Stored data entries:
========================

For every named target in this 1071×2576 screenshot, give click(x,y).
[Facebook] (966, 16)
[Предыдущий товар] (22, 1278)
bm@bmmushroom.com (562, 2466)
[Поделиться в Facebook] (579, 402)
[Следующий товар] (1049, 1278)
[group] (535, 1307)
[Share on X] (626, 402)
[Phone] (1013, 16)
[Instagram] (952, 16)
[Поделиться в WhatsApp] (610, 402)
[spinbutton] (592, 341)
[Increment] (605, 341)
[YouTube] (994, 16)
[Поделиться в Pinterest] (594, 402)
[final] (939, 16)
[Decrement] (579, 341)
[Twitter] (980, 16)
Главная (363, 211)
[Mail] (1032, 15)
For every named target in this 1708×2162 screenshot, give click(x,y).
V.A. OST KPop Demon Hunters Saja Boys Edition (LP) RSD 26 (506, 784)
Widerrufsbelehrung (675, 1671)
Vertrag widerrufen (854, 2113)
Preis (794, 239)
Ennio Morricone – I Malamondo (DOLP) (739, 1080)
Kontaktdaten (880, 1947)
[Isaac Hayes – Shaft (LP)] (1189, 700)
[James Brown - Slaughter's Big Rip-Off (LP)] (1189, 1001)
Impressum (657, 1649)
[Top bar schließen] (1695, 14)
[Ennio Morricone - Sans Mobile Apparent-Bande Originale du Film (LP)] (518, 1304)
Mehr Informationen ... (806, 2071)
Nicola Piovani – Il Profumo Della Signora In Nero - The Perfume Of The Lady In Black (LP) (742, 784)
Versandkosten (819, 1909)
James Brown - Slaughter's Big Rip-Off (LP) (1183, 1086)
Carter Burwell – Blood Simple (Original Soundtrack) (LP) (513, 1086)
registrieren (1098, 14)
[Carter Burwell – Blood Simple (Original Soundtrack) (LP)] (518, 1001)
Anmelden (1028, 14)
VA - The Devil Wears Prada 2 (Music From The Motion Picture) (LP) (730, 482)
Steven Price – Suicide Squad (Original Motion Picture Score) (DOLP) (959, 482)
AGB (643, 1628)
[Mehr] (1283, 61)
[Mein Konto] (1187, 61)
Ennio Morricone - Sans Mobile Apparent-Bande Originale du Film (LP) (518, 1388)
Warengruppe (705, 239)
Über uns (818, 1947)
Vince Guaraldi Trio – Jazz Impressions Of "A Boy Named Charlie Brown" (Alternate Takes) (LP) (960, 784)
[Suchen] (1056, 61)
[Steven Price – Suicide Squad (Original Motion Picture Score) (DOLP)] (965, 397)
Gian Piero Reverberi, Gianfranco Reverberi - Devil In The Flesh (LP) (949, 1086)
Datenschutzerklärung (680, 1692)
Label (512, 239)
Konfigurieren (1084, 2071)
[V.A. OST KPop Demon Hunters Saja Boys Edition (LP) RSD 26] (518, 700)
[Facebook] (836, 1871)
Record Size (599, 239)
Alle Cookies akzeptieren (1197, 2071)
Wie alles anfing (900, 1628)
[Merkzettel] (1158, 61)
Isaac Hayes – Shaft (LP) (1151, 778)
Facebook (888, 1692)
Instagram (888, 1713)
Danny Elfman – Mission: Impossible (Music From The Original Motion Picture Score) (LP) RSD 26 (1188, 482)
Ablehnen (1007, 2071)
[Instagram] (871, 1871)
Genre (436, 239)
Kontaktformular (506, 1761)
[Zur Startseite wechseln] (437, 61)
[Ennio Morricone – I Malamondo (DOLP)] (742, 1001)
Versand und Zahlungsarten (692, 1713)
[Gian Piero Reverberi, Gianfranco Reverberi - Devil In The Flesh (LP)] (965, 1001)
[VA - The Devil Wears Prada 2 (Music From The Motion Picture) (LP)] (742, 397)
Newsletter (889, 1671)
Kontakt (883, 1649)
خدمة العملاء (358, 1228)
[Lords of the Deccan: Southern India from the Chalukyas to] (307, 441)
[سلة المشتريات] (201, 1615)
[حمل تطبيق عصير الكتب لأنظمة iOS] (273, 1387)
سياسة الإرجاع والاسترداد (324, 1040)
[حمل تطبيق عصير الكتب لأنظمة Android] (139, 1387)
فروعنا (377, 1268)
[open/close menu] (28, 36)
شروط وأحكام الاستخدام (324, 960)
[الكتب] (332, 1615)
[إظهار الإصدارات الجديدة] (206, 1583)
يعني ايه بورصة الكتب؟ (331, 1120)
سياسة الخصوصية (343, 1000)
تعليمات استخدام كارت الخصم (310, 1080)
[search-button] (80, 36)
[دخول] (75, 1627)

========================

Problem statement - Return every line of the preceding records in which the word "Soundtrack" appears.

Answer space -
Carter Burwell – Blood Simple (Original Soundtrack) (LP) (513, 1086)
[Carter Burwell – Blood Simple (Original Soundtrack) (LP)] (518, 1001)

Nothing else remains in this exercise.